### COURT EXERCICE
Poursuivez la chronique politique ci-dessous sur la loi militaire et la Triple Alliance, à partir de sa dernière phrase.
::: EXTRAIT DU DOCUMENT
La courte session qui s’achève nous laisse donc les plus pénibles inquiétudes pour l’avenir. Assurément la loi militaire n’est pas encore votée ; elle ne le sera même pas d’une manière définitive avant longtemps. Nous aurons à y revenir. Elle sera étudiée ici même dans son principe, dans ses détails, dans ses conséquences. Il est possible que le pays repousse le funeste cadeau qu’on veut lui faire, lorsqu’il en aura mieux compris le caractère et les inconvéniens. En attendant, les Chambres font bien d’aller prendre quelque repos, car elles auront besoin de toute leur activité et de toutes leurs forces pour la session d’automne qu’on nous annonce. Refaire le système fiscal et l’organisation militaire de la France en quelques mois, c’est une tâche écrasante. Mais peut-être se contentera-t-on de défaire.


Le renouvellement de la Triple Alliance est aujourd’hui un fait acquis. Depuis quelque temps déjà, il ne faisait pas de doute : on se se demandait seulement dans quelles conditions il s’accomplirait. Sur ce point, les premières lumières nous sont venues du comte Goluchowski : il a fait savoir aux Délégations qu’en ce qui concernait l’Autriche-Hongrie, le renouvellement aurait lieu purement et simplement, sans modifications d’aucune sorte. Cette affirmation n’a surpris personne : la situation internationale de l’Autriche ne s’étant modifiée en aucune manière, pourquoi ses alliances auraient-elle s’subi un changement ?
::::::
::: ENTRÉES AFFICHÉES
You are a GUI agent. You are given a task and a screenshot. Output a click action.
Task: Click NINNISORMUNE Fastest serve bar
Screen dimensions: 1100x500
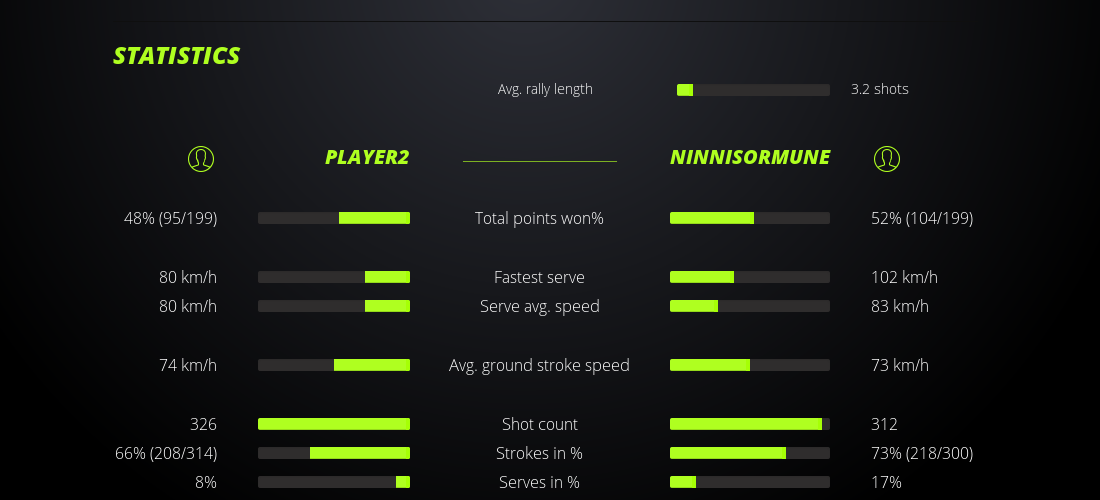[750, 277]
::::::
::: ENTRÉES AFFICHÉES
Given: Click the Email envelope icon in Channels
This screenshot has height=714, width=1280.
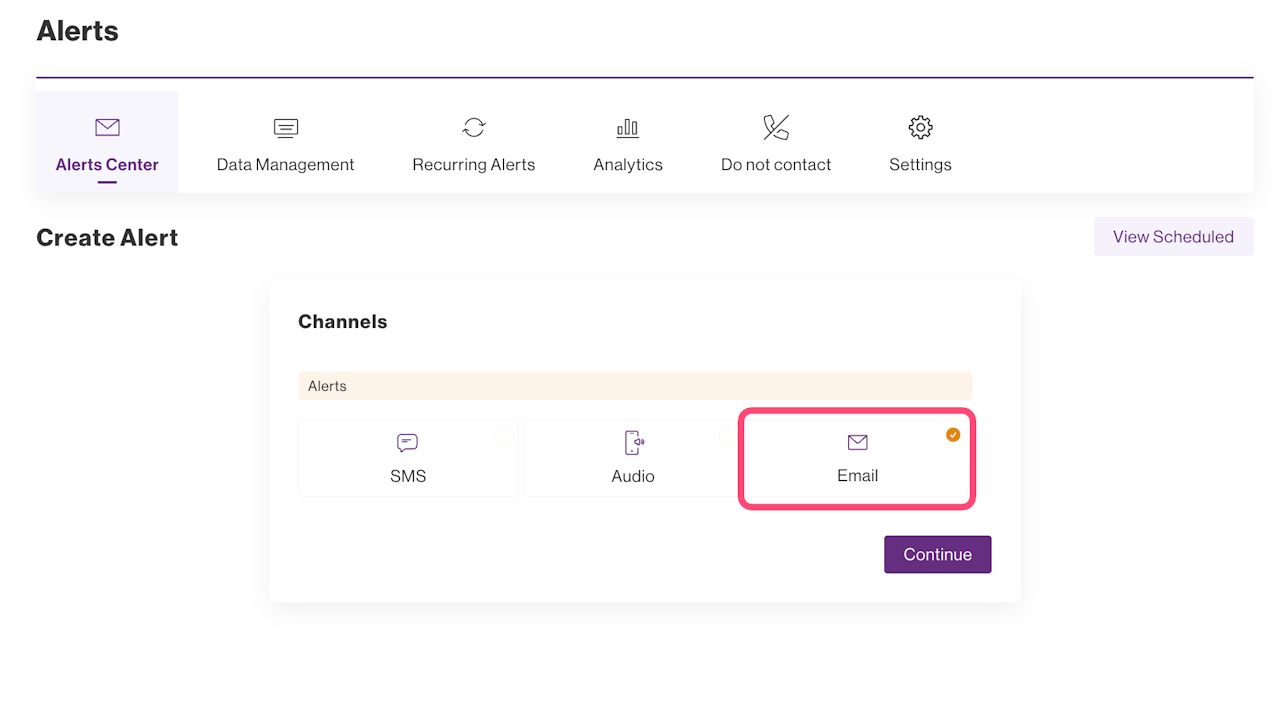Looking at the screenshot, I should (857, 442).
::::::
### RÉPONSE
Mais il n’en était pas de même de l’Italie, dont les rapports avec nous ont complètement changé de physionomie depuis quelques années. Après avoir été assez tendus, ils sont devenus et ils sont aujourd’hui amicaux et confians. Un échange d’explications, fait de part et d’autre avec franchise, a dissipé tous les malentendus. L’Italie sait maintenant que la France n’est sa rivale, ni dans la Méditerranée, ni en Afrique. Il y a place pour tout le monde dans ces grands espaces. La France estime que ses propres intérêts y sont désormais satisfaits et garantis, et, quelles que soient ses vues ultérieures, l’Italie ne la trouvera pas sur son chemin comme un obstacle. Ces déclarations que nous avons faites, et qui ont été payées de réciprocité, ont amené entre les deux pays des rapports nouveaux. Dès lors, il était assez naturel de se demander, ou plutôt de demander à M. le ministre des Affaires étrangères, comme l’a fait un député, M. Chastenet, si le renouvellement de la Triple Alliance n’aurait pas, en ce qui concerne l’Italie et nous, des conséquences sur lesquelles il importait d’être fixé. C’est dans la séance du 3 juillet que cette question a été adressée à M. Delcassé. En même temps une discussion avait lieu à Londres, à la Chambre des communes, et l’opposition y reprochait au gouvernement du roi Edouard d’avoir laissé l’Italie s’éloigner de l’Angleterre et se rapprocher de la France. Il y a peut-être quelque exagération dans ce reproche, sur lequel nous ne voulons pas insister, nous contentant de dire que nous ne sommes pas les seuls à prendre très au sérieux l’état nouveau de nos relations avec Rome.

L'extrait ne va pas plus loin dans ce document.